Synthetic data is as good as real – next comes synthetic strategy

Synthetic data is as good as real – next comes synthetic strategy

The era of synthetic data is upon us. It’s bad news for market research companies because they are likely to experience a steam-train decade of oncoming paranoia, pressure, and partial obsolescence. Naïve marketers might expect these firms to adopt and adapt to synthetic data, but, of course, the skills and competencies required to talk to humans and program computers are entirely different and probably prohibitive. The incumbent research firms will huff and puff for the next few years, but there is relatively little they can do about it. Expect a phalanx of objections in the months and years ahead. But expect them to also pass without much impact. If we know anything from the dodgy programmatic revolution that took hold a decade ago, it’s that marketers will always prefer a technological black box over anything. Research included.
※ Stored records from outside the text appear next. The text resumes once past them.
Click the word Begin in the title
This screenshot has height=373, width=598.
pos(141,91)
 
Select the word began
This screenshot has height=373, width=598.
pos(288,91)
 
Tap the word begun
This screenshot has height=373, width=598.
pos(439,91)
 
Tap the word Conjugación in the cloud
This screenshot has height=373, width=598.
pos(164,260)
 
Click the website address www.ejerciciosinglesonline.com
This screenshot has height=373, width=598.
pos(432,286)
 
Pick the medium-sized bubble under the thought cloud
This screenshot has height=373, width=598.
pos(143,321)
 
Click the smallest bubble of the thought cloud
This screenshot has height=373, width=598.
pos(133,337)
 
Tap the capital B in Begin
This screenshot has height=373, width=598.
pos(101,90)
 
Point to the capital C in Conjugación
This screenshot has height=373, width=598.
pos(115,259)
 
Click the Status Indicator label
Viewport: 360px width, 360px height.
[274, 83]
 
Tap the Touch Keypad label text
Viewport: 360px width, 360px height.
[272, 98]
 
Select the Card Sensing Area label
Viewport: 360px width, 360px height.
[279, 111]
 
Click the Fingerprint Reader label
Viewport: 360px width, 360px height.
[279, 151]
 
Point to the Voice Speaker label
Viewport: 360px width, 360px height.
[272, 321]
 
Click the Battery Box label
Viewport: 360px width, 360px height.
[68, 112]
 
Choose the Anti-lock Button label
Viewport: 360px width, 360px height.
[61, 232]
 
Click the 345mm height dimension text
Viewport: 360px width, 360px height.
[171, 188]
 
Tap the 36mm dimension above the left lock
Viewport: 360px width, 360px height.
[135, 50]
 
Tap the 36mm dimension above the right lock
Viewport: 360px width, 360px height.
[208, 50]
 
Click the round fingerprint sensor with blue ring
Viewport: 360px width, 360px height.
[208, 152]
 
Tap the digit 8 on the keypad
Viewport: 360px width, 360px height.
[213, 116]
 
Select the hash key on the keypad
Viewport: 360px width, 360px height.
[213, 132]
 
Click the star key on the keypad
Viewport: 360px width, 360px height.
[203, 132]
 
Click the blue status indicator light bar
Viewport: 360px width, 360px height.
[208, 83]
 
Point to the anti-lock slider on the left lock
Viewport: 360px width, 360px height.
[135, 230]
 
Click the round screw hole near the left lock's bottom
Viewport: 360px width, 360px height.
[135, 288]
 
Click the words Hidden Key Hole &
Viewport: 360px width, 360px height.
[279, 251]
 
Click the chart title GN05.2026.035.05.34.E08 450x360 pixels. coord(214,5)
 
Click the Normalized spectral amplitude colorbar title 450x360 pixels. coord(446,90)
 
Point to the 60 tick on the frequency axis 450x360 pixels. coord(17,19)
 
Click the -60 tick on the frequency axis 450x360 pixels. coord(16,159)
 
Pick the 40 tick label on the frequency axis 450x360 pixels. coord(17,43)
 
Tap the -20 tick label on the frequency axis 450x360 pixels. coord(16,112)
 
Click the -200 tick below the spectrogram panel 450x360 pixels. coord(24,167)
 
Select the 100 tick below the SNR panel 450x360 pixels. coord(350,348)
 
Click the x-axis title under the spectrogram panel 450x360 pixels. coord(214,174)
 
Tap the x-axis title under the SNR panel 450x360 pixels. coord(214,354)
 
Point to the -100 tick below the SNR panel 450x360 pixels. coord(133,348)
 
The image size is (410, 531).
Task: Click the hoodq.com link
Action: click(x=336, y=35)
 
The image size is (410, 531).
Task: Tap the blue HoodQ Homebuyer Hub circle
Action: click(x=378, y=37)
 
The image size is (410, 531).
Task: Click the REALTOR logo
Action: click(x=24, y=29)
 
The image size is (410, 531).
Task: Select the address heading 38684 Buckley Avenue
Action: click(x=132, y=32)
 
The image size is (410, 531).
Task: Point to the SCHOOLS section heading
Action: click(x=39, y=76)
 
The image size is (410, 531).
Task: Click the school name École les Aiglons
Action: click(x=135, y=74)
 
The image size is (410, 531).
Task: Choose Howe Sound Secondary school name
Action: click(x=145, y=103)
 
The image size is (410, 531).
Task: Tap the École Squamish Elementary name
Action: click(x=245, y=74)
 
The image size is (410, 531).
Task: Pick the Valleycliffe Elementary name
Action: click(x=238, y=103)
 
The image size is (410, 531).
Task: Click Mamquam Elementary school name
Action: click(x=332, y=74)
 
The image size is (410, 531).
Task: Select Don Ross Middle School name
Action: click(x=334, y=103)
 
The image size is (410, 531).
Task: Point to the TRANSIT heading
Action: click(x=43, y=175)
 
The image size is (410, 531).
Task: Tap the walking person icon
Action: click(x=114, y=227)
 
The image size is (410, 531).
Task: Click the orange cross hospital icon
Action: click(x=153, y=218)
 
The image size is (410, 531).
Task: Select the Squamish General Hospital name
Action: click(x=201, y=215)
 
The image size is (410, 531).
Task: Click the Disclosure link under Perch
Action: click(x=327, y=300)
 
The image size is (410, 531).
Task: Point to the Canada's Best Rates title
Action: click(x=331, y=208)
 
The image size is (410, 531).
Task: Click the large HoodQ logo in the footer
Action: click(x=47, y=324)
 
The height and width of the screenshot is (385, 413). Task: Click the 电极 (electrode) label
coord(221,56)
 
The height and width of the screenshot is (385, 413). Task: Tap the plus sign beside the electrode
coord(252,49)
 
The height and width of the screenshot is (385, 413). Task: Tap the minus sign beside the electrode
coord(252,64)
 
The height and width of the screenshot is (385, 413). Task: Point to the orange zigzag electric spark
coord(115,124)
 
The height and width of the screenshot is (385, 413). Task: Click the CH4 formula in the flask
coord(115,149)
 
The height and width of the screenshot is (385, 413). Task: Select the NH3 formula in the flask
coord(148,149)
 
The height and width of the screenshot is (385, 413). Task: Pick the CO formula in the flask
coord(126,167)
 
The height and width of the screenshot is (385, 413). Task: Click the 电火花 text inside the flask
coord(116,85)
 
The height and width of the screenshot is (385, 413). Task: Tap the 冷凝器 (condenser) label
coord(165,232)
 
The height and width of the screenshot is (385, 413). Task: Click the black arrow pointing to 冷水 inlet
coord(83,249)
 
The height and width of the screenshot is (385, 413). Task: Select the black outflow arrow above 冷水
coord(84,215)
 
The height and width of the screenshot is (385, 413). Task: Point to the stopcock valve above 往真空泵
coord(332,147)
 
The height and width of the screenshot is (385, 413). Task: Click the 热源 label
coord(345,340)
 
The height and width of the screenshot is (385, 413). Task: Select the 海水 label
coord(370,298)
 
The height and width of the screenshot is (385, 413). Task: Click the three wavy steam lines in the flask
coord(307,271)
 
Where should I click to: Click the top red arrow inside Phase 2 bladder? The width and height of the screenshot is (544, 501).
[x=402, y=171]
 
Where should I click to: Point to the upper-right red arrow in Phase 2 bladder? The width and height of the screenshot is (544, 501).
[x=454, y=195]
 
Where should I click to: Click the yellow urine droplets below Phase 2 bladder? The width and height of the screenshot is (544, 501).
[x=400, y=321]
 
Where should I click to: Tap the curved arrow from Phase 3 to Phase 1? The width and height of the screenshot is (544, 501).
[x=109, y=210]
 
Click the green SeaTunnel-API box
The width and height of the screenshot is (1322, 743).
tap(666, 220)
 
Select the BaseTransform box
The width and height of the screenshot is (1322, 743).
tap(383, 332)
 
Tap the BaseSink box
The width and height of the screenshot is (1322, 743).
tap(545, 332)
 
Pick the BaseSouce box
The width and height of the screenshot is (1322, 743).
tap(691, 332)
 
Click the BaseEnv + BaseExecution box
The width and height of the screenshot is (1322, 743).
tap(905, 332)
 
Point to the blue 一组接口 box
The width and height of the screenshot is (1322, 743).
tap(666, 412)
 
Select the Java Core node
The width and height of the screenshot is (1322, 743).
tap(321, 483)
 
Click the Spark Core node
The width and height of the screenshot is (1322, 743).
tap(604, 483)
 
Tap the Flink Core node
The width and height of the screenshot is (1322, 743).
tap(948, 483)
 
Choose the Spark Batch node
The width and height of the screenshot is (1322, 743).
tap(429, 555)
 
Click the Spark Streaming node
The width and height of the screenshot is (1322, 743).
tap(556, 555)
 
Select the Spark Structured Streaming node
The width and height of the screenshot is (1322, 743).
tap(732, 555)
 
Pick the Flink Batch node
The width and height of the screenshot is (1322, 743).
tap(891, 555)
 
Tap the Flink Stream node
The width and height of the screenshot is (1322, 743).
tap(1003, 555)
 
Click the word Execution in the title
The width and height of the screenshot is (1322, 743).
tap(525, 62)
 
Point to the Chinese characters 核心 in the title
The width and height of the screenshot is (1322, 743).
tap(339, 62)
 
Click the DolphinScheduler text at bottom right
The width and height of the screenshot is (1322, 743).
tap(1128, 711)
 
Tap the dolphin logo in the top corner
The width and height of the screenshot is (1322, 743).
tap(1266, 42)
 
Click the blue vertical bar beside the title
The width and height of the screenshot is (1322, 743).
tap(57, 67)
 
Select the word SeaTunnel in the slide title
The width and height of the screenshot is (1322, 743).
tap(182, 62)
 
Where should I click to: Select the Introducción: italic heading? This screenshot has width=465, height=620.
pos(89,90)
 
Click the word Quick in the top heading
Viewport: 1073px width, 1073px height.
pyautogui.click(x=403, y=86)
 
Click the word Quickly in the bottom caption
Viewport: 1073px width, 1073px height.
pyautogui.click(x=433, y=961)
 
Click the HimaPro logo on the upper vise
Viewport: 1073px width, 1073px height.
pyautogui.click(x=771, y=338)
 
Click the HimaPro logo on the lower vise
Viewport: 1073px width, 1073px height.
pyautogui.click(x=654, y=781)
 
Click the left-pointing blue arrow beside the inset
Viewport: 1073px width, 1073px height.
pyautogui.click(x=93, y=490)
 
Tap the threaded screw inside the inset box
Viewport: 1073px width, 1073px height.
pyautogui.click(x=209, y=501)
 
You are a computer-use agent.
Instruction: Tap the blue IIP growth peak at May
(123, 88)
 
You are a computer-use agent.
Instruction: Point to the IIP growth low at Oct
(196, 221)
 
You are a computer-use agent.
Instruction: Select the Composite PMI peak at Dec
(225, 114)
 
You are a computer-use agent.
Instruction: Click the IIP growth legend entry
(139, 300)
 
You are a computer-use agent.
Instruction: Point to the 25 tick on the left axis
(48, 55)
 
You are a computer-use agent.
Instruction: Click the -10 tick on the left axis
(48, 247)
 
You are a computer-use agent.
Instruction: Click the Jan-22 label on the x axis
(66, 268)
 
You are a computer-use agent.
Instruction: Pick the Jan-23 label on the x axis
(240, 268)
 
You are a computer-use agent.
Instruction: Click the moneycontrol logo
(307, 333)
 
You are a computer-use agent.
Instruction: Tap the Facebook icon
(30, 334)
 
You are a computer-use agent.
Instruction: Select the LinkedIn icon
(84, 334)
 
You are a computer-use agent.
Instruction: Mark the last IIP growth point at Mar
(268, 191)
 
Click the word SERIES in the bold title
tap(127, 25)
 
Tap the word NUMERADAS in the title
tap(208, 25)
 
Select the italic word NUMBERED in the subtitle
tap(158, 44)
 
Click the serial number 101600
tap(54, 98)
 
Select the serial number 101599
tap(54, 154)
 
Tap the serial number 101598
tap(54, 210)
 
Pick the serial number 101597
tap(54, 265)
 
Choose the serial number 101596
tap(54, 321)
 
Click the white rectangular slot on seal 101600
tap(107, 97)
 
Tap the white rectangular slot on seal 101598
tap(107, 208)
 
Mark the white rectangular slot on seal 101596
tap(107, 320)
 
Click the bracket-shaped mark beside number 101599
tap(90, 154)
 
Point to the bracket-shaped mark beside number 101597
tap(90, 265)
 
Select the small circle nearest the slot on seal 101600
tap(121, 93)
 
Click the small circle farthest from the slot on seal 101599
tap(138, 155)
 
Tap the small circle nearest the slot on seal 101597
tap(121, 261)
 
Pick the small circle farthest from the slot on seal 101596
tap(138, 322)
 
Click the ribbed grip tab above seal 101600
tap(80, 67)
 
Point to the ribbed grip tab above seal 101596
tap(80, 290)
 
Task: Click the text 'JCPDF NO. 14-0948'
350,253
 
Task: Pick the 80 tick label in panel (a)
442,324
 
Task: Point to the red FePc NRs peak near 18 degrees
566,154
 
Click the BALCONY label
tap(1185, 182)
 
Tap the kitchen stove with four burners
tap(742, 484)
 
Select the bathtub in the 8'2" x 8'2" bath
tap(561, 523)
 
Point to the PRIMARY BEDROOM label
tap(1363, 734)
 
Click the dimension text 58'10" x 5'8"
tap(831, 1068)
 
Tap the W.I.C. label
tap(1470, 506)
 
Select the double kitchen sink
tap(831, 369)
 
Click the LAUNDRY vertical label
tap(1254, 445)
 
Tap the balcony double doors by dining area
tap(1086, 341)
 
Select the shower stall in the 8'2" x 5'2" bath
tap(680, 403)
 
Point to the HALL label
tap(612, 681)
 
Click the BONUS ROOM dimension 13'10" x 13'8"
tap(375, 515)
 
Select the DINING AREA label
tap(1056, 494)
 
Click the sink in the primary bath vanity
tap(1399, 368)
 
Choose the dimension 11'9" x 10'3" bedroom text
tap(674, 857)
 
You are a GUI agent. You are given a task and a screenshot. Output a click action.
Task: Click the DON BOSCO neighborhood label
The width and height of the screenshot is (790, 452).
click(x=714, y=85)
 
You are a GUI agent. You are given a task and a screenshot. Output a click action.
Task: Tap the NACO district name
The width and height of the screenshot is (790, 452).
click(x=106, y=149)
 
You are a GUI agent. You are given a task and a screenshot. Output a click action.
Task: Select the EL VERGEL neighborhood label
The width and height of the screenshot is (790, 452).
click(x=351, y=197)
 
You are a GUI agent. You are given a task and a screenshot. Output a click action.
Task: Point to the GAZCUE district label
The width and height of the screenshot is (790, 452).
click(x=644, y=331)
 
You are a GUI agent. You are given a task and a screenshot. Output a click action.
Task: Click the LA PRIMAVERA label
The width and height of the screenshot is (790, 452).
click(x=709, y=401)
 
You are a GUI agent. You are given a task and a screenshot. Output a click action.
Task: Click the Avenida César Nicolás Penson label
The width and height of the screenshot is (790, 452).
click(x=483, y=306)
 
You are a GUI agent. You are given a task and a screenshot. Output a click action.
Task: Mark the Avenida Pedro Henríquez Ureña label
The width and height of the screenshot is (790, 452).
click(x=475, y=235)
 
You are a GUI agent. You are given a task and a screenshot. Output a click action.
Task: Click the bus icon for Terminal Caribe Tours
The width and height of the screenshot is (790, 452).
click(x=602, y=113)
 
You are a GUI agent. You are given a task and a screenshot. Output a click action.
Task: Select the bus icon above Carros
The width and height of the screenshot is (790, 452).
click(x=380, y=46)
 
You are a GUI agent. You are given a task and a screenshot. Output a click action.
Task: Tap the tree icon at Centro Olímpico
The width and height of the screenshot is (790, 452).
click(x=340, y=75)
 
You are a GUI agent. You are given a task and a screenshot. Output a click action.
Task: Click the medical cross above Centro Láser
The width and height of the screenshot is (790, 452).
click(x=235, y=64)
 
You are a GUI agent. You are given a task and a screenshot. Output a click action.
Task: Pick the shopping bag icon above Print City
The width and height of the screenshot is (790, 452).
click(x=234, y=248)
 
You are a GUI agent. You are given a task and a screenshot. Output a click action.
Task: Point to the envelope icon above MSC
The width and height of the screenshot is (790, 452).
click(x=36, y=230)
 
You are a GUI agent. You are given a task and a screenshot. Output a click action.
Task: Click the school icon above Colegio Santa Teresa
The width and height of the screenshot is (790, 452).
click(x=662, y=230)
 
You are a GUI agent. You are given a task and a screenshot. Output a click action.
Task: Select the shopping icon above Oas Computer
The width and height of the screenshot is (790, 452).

As artificial intelligence and machine learning continue to evolve, synthetic data has emerged as a powerful tool, often matching the utility of real data. Synthetic data, generated through algorithms, offers a way to train AI models without relying on vast amounts of sensitive or hard-to-obtain real-world data. This approach not only mitigates privacy concerns but also accelerates the development of AI by providing diverse, scalable datasets. As synthetic data gains credibility, the focus is now shifting toward synthetic strategy—how organizations can effectively integrate synthetic data into their broader data strategies. By leveraging synthetic data, businesses can innovate faster, reduce risks, and explore new avenues for AI-driven growth, making it a critical component of future-proofing their operations.